Saya pernah bertanya kepada seorang ibu di desa di Pandeglang. Namanya Bu Nani. Ia menjual beras ke warung dengan harga Rp 9.000 per kilo, lalu membelinya kembali dalam bentuk nasi uduk di sekolah anaknya dengan harga Rp 6.000 per bungkus (sekitar 150 gram nasi).
Ia tidak pernah melihat koperasi selama lima tahun terakhir. Yang ia lihat adalah kartu BPNT, dan sembako yang dikirim bulan sekali.

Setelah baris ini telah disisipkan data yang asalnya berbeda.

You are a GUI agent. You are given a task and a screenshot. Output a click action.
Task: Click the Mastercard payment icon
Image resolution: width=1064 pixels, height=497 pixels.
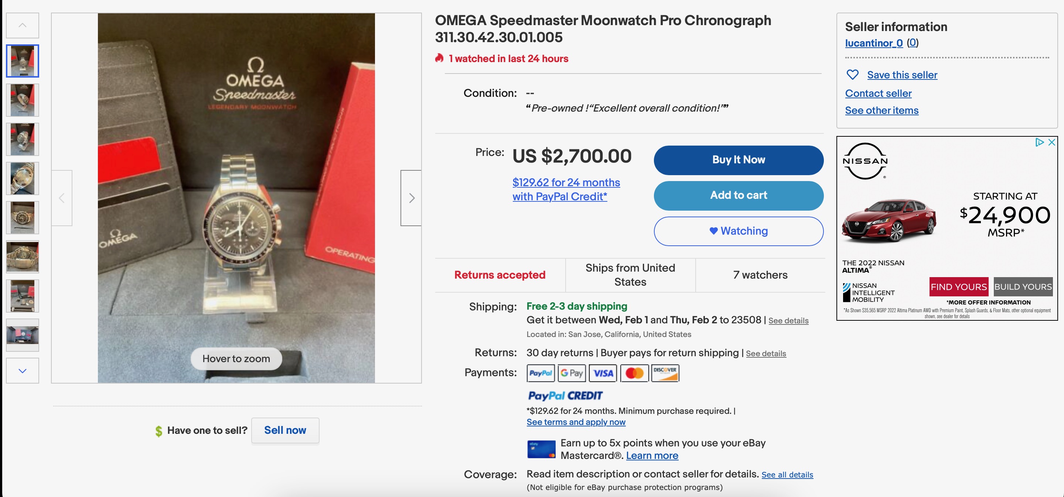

Tapi saat saya mengabari bahwa akan ada koperasi baru, dan dia bisa menyimpan gabah di sana sambil mendapat uang muka, matanya berbinar.
"Nanti uangnya langsung ke HP saya?" tanyanya.
Saya bilang, bukan HP ibu. Tapi ke rekening koperasi. Dan ibu anggota koperasi.
Ia tampak bingung. Tapi juga penuh harapan.
Itu yang tidak bisa ditulis dalam proposal proyek.
Bahwa koperasi bukan hanya soal logistik, tapi soal psikologi sosial. Soal percaya. Soal "kita".
Dalam teori sosiologi ekonomi, James Coleman menyebutnya sebagai "social embeddedness": koperasi hanya bisa berjalan jika relasi sosial dan kepercayaan antarpihak terbangun (Coleman, Foundations of Social Theory, 1990, hlm. 302).
Zulkifli Hasan dan timnya tampaknya mengerti itu. Maka selain membentuk koperasi, mereka juga menyiapkan pelatihan SDM lokal, pendampingan dari BPSDM Kemendesa, dan kurikulum keuangan dasar dari LPDB.